Publié le 2 avril 2020
- A +

Par Frédéric Mas.

Tollé dans le monde judiciaire, qui s’insurge contre les mesures d’exception poussées par la Garde des Sceaux dans le cadre de la crise du Coronavirus. Nicole Belloubet, dans le cadre de la loi sur l’état d’urgence sanitaire, a présenté quatre ordonnances visant à « simplifier » les procédures, simplifications qui se traduisent à la fois par la libération anticipée de 5000 à 6000 détenus et par la tenue d’audiences en visioconférence, à huis clos, comme par la prolongation des délais de prescription.

Dans une tribune publiée le 31 mars par Libération, Hannelore Clayre, avocat pénaliste au barreau de Paris, ne décolère pas, en particulier face à la prolongation des délais de détention provisoire : « Comprenons bien : d’un claquement de doigts, une circulaire vient de prolonger le titre de détention de 21 000 détenus. Exit les juges, exit les avocats, exit les audiences, exit tout ! La ministre sucre le droit acquis de tout détenu de voir sa situation réexaminée lors d’un débat permettant à son avocat de le sortir éventuellement au terme de son mandat de dépôt de l’enfer que seront dans quelques jours les prisons. »

Des mesures temporaires ?

La réponse de Nicole Belloubet ne s’est pas fait attendre. Dans une tribune publiée mercredi dans Le Monde, le ministre de la Justice a affirmé le caractère temporaire de ces mesures : « La loi du 23 mars 2020 crée un cadre juridique nouveau pour faire face aux catastrophes sanitaires les plus graves. Elle n’autorise en aucun cas l’édiction de règles et de décisions durables au-delà de ce que l’urgence justifie. »

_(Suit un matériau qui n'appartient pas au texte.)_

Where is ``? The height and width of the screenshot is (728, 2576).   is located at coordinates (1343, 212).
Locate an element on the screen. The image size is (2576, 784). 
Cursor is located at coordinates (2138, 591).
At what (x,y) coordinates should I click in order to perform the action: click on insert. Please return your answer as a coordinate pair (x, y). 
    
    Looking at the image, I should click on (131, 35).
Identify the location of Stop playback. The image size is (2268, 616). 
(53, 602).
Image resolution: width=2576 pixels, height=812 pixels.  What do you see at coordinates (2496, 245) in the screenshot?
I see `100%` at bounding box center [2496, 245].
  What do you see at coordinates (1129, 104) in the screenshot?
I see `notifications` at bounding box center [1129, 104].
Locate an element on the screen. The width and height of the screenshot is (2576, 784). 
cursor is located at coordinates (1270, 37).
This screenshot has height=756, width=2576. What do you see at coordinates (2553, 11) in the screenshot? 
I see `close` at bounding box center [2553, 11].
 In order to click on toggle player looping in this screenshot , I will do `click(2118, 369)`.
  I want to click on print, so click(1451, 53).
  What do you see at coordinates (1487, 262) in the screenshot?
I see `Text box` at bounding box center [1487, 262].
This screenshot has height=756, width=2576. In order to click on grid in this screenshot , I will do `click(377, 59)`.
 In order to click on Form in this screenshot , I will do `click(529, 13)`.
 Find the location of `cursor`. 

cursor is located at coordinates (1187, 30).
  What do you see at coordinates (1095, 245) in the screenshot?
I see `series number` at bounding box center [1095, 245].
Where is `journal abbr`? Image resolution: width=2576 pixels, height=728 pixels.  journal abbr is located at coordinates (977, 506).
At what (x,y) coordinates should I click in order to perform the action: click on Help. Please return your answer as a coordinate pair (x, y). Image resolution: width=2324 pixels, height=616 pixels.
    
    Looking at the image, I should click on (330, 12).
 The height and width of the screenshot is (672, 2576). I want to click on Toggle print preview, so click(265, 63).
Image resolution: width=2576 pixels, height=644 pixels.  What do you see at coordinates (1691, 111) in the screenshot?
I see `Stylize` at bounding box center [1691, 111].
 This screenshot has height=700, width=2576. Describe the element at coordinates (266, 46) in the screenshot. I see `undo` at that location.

Pourtant, l’inquiétude des avocats est largement justifiée à plus d’un titre.

L’état de droit en quarantaine ?

Premièrement, expliquer que les règles du droit sont respectées parce qu’elles se font dans le cadre de nouvelles lois d’exception revient à vider de son sens l’expression « état de droit ». Dans la tradition libérale, l’état de droit n’est pas seulement la soumission de l’État aux formes du droit.

Il s’agit aussi d’un principe d’autolimitation constitutionnelle1 : le respect des formes du droit vise à protéger les libertés publiques, en particulier contre les interférences du pouvoir politique lui-même. Que l’exécutif respecte les formes du droit pour en changer le contenu au nom de l’exceptionnalité de la situation doit interroger, et réveiller la vigilance des citoyens.

Deuxièmement, comme le rappelait maître Jean-Philippe Feldman lorsque nous l’interrogions sur la création de l’état d’urgence sanitaire, le risque ici est plus important à long terme qu’à court terme. On habitue les citoyens à la possibilité pour l’État de s’arroger des pouvoirs illimités. Sur le plan juridique, malgré les textes visant à préciser le bon usage de la loi, le pouvoir de l’État grossit encore.

Troisièmement, malgré les propos rassurants du garde des Sceaux sur le caractère temporaire de ces mesures de « simplification », rappelons-nous que la dernière décennie a été particulièrement riche en mesures temporaires liberticides par la suite normalisées au nom de la guerre contre le terrorisme. Il est devenu difficile de se fier à la parole publique, tant elle a varié sur le discours à tenir en matière de libertés fondamentales ces dernières années.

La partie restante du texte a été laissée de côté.